Previous Up Next

Chapter 16  Accumulators

Accumulators summarize data inserted into them. They are useful for quickly computing a “bird’s-eye” view of a given data source. For each piece of a Pads description, the accumulator summarizes the percentage of errors seen and reports the most frequently seen values. For example, when run on sample web server log data, the accumulator report for the length field contains the information shown in Figure 16.1.


<top>.length : uint32
+++++++++++++++++++++++++++++++++++++++++++
good: 53544   bad: 3824    pcnt-bad: 6.666
min: 35  max: 248591  avg: 4090.234
top 10 values out of 1000 distinct values:
tracked 99.552% of values
 val:  3082 count:  1254  %-of-good:  2.342
 val:   170 count:  1148  %-of-good:  2.144
 val:    43 count:  1018  %-of-good:  1.901
 val:  9372 count:   975  %-of-good:  1.821
 val:  1425 count:   896  %-of-good:  1.673
 val:   518 count:   893  %-of-good:  1.668
 val:  1082 count:   881  %-of-good:  1.645
 val:  1367 count:   874  %-of-good:  1.632
 val:  1027 count:   859  %-of-good:  1.604
 val:  1277 count:   857  %-of-good:  1.601
. . . . . . . . . . . . . . . . . . . . . . 
 SUMMING    count:  9655  %-of-good: 18.032
Figure 16.1: Portion of accumulator report for length field of web server log data.

By default, accumulators track the first 1000 distinct values seen in the data source and report the frequency of the top ten values.
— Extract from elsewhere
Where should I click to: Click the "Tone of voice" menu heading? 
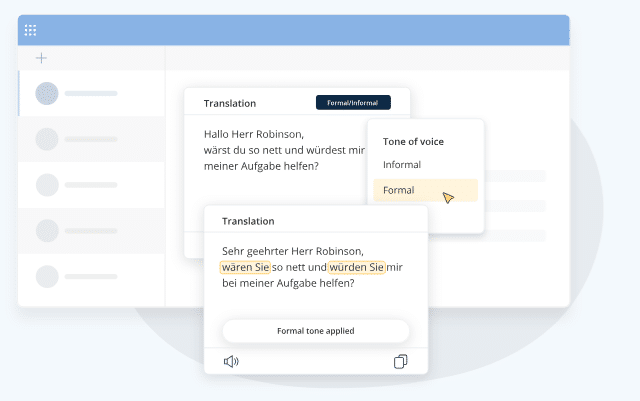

In this particular run, 99.552% of all values were tracked.

16.1  Operations

Figure 16.2 shows the accumulator type declaration and associated functions for a Pads type.


typedef struct  {
  Puint32_acc nerr;
  order_header_t_acc h;
  eventSeq_t_acc events;
} entry_t_acc;

Perror_t entry_t_acc_init (P_t *pads,entry_t_acc *acc);
Perror_t entry_t_acc_reset (P_t *pads,entry_t_acc *acc);
Perror_t entry_t_acc_cleanup (P_t *pads,entry_t_acc *acc);
Perror_t entry_t_acc_add (P_t *pads,entry_t_acc *acc,
                          entry_t_pd *pd,entry_t *rep);
Perror_t entry_t_acc_report2io (P_t *pads,Sfio_t *outstr,
char const *prefix,
                                
char const *what,int nst,entry_t_acc *acc);
Perror_t entry_t_acc_report (P_t *pads,
char const *prefix,
                             
char const *what,
                             
int nst,entry_t_acc *acc);
Figure 16.2: Accumulator functions generated for the entry_t type.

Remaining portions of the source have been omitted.